3. Copies of everything
Make a copy of every single document you receive and put it into a file specifically marked for your claim. You’ll want to keep everything in one place so you can easily find anything you may need later. Insurance claim forms sometimes get denied or lost, and they’re subject to all kinds of shenanigans. So disputes can happen. Being able to quickly and easily refer to your paperwork is a lifesaver.
Once you have all your ducks in a row, it’s time to file the claim. Most of the time, you can do this online. But sometimes you may have to submit a claim form by mail. Contact your insurance company. They should be able to walk you through the submission process.
Make a copy of every single document you receive and put it into a file specifically marked for your claim. You’ll want to keep everything in one place so you can easily find anything you may need later. Insurance claim forms sometimes get denied or lost.
What to do if you claim is denied
Okay, you’ve done everything right. You’ve dotted your I’s and crossed your T’s, you’ve sent everything in, and you’ve spoken with customer service. But a couple of weeks go by, and you get an Explanation of Benefits form that says your claim has been denied. Or maybe your insurance company approved part of the claim and paid some of it, but they denied another part.
Remember to breathe! It’s okay. Don’t panic. This happens a lot more often than you’d think. There are lots of reasons insurance companies deny claims. These could include:
- Coding errors: Every diagnosis that a medical provider determines you need has what’s called an ICD-10 code (short for International Statistical Classification of Diseases and Related Health Problems, 10th Revision). The ICD-10 code is used for billing and tracking diseases and treatments.2 If a provider bills for a treatment or procedure that isn’t linked to a particular diagnosis, it’s going to be rejected.

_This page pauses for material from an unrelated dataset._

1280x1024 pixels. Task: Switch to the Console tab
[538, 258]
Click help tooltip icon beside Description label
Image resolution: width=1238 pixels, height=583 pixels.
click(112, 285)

- Failure to get prior authorization: Some treatments—usually big, expensive things like surgeries or certain diagnostic studies like MRIs or colonoscopies—require the provider to get authorization from your insurance company before they’re performed. A lot of times, this is impractical or impossible—usually because it’s an urgent situation and there’s no time to get authorization. You can always appeal these.
- Missing or incorrect information: This is another common one, and it usually involves missing paperwork like a medical report. That’s why it’s important to collect all relevant data.
- Treatment is deemed medically unnecessary or experimental: Insurance companies may deny a claim because they don’t think the treatment is actually needed to make a patient well. Surgeries to correct deformities such as a deviated septum or varicose veins are common procedures that might be denied. A claims adjustor may look at the claim and deny it as a “cosmetic” procedure which isn’t typically covered by insurance.
- Treatment is not covered by your plan: Read your policy carefully. Depending on your policy and level of coverage, some treatments may just not be covered.
So, what do you do if a claim is denied? There’s always an appeals process. Just make sure you have all your records (including documentation of any phone calls) in order. If you’re documenting a phone call, Include the date, time and a reference number (if available). Always get the name of the person you talked to.
If your insurance company denies your claim because it’s deemed to be not medically necessary, you’ll most likely need to involve your health care provider. Most insurance companies have a medical professional (like a doctor or a registered nurse) who determines what is necessary and what isn’t.
Your doctor can set up what’s called a peer-to-peer review. Sometimes called a “doc-to-doc,” a peer-to-peer review involves your doctor speaking with the insurance company’s doctor to explain the medical necessity of the treatment or procedure. Always ask for one of these if your claim is denied for this reason.
You’ll also want to make sure you keep track of the date. Most insurance companies have a timeline for filing appeals. If your appeal gets there too late, they can refuse to consider it.